If a record holds a picture, leave the picture out and copy everything else exactly.

START The data

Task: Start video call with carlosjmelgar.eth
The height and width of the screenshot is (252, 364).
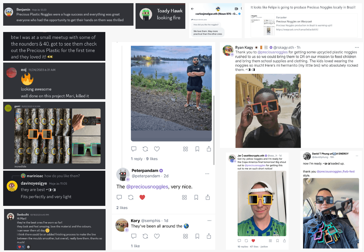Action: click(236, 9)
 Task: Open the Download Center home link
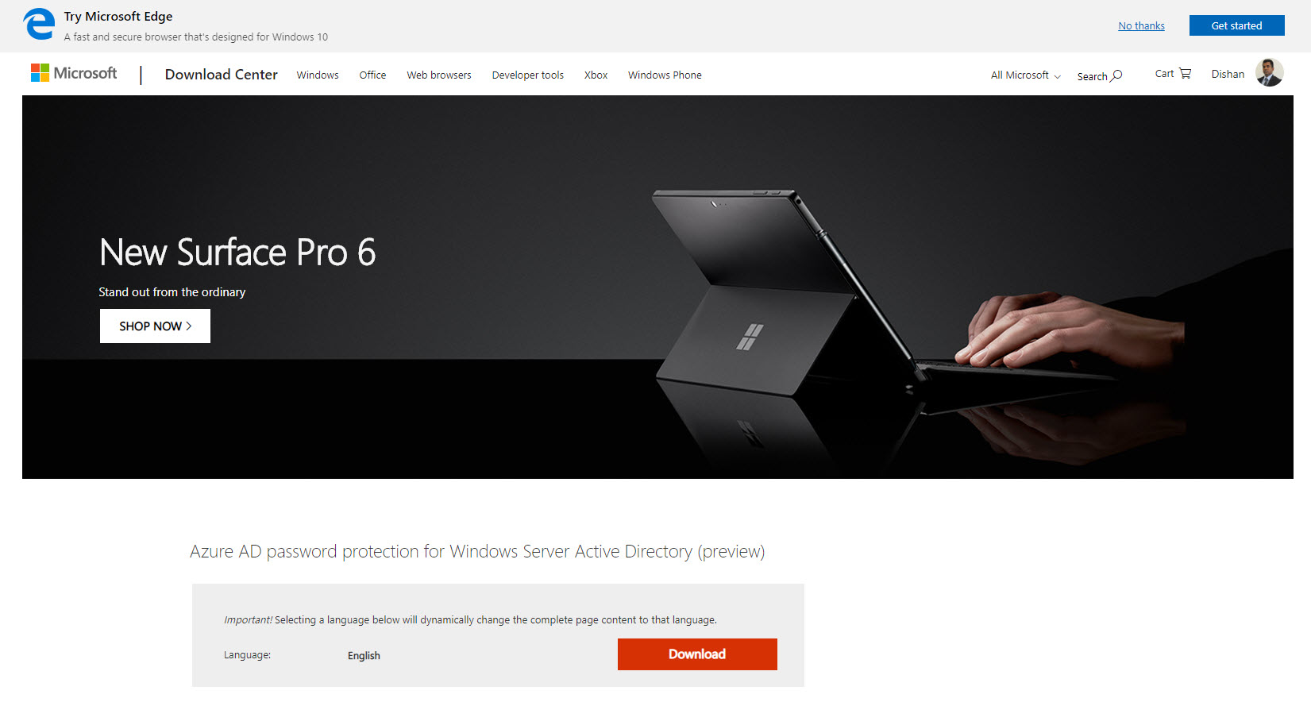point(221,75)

END The data

» Solution for this exercise
Task: Start video call with carlosjmelgar.eth
The height and width of the screenshot is (252, 364).
Action: click(236, 9)
 Task: Open the Download Center home link
point(221,75)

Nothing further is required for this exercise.